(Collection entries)

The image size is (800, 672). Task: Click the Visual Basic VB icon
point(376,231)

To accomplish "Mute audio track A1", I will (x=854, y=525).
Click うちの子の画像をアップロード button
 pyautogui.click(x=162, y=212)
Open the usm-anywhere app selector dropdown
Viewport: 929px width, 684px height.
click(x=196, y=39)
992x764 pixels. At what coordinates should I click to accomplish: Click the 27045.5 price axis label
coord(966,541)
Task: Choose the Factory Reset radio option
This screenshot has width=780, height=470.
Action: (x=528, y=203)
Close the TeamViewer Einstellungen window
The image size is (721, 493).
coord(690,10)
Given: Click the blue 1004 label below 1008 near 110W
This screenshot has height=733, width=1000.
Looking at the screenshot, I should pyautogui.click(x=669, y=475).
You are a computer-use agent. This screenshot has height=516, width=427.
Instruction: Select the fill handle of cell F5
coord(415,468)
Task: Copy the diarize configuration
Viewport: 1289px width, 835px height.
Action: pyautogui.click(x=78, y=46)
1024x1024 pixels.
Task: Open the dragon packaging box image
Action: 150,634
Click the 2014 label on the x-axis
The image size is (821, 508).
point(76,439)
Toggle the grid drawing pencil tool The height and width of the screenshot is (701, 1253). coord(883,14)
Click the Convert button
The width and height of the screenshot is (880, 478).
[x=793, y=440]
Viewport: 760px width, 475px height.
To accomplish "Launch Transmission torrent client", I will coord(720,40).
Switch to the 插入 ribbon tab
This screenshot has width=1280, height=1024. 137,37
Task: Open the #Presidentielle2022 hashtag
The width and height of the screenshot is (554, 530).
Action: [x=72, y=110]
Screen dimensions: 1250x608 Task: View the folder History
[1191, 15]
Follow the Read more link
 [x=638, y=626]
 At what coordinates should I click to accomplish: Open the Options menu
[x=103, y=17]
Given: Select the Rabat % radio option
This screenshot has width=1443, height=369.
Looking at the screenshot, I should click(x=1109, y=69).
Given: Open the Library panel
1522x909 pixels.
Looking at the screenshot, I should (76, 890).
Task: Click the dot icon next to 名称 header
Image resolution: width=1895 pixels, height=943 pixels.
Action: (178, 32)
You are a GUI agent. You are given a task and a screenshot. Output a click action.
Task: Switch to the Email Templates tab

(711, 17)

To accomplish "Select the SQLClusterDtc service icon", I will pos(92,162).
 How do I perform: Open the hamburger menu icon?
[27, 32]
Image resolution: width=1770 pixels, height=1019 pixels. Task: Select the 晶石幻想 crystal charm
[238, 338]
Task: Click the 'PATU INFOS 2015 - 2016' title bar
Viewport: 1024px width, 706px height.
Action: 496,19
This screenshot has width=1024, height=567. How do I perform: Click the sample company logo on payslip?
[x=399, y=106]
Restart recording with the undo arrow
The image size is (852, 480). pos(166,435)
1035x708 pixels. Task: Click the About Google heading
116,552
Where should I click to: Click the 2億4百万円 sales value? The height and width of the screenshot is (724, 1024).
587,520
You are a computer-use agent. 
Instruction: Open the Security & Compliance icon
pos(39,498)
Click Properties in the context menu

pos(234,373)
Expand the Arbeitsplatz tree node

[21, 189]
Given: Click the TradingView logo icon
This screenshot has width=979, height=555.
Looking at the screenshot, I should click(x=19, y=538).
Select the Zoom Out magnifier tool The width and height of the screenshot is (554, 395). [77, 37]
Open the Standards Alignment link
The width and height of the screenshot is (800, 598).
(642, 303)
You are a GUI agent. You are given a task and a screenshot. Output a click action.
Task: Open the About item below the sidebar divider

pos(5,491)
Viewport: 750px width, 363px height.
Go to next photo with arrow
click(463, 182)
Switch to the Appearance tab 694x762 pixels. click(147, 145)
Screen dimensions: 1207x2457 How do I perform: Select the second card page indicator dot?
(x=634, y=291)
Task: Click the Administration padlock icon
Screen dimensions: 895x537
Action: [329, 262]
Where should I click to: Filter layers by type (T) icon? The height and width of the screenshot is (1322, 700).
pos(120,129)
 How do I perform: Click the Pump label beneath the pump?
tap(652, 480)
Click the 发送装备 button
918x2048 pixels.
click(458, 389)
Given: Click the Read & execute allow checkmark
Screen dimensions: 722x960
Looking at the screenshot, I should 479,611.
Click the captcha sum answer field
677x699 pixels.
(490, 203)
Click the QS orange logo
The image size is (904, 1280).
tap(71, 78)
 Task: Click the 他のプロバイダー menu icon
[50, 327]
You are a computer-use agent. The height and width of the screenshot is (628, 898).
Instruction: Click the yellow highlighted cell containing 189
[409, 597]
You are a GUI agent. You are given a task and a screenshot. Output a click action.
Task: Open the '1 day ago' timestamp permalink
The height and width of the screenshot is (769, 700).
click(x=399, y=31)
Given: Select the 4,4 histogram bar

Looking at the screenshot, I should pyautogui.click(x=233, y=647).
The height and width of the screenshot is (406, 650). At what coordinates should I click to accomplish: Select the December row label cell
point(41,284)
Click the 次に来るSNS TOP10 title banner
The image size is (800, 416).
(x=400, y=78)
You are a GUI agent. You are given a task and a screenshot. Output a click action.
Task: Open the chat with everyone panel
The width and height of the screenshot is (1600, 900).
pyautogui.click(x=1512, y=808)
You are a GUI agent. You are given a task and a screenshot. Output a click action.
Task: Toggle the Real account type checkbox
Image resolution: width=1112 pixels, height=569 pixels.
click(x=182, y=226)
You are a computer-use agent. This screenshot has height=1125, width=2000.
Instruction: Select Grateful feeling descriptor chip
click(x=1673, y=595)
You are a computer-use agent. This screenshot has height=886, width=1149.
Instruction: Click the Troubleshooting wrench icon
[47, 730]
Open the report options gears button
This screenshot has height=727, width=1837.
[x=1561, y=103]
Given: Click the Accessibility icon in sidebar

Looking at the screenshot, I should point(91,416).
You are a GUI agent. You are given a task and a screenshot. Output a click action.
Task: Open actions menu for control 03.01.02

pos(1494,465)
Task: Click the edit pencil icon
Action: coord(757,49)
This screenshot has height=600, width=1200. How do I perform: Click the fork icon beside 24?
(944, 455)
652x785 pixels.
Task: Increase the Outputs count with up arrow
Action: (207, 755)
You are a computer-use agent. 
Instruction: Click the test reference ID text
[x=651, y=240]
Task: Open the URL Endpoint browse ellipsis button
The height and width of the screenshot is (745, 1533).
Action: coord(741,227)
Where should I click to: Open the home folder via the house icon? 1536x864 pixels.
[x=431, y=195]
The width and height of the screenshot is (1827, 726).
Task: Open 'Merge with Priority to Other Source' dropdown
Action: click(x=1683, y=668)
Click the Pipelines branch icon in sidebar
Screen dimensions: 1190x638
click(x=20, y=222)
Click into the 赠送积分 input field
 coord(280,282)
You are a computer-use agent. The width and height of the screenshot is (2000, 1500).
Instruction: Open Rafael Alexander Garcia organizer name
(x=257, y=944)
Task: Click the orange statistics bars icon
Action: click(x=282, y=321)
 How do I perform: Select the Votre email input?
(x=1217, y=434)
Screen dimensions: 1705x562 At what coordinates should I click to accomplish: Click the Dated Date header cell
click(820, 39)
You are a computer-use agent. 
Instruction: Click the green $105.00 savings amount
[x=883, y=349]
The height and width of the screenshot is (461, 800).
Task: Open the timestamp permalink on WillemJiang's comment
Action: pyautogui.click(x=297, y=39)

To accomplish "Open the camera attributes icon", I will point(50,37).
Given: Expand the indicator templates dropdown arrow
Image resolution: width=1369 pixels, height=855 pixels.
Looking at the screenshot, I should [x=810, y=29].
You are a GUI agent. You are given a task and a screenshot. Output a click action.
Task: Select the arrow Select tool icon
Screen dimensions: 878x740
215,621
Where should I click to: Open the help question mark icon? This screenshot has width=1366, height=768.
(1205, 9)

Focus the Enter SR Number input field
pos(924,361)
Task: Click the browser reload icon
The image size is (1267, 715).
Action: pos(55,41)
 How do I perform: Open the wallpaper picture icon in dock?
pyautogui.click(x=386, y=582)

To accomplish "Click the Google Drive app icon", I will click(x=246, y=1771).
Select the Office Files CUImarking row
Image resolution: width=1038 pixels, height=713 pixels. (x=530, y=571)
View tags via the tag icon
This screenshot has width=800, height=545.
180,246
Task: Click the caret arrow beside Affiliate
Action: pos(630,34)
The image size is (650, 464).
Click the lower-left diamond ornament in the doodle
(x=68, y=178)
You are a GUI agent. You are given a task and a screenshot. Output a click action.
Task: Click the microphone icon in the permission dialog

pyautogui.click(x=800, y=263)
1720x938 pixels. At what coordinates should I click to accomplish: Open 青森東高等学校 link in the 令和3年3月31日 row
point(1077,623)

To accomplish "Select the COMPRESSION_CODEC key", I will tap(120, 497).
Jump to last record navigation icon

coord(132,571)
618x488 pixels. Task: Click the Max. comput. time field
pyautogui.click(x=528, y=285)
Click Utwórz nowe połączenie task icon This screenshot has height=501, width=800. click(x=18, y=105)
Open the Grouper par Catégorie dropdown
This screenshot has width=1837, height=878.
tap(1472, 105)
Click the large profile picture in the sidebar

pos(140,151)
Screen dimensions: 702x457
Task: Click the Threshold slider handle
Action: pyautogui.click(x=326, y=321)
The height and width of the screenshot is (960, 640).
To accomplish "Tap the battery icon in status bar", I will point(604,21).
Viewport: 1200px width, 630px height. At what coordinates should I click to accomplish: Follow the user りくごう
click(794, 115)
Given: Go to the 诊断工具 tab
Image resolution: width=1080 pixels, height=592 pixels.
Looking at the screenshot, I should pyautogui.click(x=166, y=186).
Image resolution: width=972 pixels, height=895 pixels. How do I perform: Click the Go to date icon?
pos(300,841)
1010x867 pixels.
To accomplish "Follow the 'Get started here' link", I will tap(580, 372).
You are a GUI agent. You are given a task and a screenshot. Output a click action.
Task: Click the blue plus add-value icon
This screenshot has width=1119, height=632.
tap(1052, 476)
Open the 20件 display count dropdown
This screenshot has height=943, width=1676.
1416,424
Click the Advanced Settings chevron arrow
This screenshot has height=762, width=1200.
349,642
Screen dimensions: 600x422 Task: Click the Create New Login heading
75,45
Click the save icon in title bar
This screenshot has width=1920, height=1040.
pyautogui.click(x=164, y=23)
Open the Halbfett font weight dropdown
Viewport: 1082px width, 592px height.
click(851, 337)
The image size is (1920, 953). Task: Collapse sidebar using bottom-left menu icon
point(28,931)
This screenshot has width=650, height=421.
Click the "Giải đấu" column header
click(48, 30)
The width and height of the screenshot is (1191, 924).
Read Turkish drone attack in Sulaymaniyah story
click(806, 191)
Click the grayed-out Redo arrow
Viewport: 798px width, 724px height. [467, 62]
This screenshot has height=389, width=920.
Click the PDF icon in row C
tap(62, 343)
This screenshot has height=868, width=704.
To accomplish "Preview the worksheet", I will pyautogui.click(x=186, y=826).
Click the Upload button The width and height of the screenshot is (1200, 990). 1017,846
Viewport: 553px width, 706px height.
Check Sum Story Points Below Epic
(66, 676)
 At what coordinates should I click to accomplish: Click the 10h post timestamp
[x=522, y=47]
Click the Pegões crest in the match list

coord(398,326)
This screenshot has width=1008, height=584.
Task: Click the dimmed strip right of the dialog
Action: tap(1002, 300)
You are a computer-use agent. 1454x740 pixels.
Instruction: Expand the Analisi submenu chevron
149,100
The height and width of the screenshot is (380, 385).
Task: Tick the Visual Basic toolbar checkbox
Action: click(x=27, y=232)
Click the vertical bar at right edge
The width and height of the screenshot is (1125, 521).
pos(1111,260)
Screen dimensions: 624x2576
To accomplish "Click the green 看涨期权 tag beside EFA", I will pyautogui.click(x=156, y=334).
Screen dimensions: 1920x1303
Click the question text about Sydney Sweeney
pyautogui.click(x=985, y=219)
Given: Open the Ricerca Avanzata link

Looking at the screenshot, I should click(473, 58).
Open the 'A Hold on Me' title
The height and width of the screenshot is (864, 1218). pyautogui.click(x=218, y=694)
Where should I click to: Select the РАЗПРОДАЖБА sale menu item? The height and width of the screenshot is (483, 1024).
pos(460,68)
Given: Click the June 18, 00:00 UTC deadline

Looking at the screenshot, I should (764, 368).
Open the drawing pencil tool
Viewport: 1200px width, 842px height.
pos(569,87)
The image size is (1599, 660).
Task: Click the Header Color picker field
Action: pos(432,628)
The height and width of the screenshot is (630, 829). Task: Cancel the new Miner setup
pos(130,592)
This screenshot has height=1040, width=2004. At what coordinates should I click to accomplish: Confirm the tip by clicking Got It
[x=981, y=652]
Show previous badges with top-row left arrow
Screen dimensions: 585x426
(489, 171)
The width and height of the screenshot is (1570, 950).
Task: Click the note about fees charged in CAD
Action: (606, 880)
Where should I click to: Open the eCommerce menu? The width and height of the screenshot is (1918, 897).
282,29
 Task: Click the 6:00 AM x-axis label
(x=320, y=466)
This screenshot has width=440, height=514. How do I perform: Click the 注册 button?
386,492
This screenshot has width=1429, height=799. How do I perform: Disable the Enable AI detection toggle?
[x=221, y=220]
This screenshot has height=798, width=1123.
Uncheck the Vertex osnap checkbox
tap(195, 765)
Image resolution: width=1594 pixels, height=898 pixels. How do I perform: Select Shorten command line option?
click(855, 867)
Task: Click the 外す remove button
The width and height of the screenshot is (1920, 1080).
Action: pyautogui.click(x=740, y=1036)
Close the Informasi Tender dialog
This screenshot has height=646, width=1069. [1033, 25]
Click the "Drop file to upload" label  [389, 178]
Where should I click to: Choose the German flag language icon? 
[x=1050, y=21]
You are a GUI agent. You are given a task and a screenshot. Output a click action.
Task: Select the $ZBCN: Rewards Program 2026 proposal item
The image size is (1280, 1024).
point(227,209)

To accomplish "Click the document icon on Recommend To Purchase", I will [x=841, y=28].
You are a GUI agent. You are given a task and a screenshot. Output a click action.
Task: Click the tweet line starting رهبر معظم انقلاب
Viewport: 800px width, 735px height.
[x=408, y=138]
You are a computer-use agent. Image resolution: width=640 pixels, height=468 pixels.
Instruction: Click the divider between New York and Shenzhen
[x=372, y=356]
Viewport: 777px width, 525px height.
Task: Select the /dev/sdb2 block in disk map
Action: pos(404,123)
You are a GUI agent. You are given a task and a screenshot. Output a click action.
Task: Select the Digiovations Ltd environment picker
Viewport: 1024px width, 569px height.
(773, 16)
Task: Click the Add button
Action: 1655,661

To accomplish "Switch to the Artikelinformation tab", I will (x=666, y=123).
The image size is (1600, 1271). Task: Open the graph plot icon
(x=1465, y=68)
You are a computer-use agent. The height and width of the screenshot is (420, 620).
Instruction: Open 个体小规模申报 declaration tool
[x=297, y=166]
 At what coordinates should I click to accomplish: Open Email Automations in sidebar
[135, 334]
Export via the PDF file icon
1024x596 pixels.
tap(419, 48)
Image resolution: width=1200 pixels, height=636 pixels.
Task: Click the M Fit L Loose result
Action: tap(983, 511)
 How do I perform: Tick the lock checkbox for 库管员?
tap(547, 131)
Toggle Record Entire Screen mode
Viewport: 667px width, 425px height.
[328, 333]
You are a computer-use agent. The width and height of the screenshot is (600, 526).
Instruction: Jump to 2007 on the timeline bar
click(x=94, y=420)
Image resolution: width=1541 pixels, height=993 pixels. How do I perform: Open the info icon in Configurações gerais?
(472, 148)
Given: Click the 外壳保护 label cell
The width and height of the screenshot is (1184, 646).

* _ACTION ITEM_:
List every line in the records above that contains the word "computer".

* _ANSWER AREA_:
You are a computer-use agent. This screenshot has height=516, width=427.
You are a computer-use agent. 
You are a computer-use agent. The height and width of the screenshot is (628, 898).
You are a computer-use agent. This screenshot has height=1125, width=2000.
You are a computer-use agent. This screenshot has height=886, width=1149.
You are a computer-use agent. 
You are a computer-use agent. The width and height of the screenshot is (2000, 1500).
You are a computer-use agent. 
You are a computer-use agent. 1454x740 pixels.
You are a computer-use agent. Image resolution: width=640 pixels, height=468 pixels.
You are a computer-use agent. The height and width of the screenshot is (420, 620).
You are a computer-use agent. The width and height of the screenshot is (600, 526).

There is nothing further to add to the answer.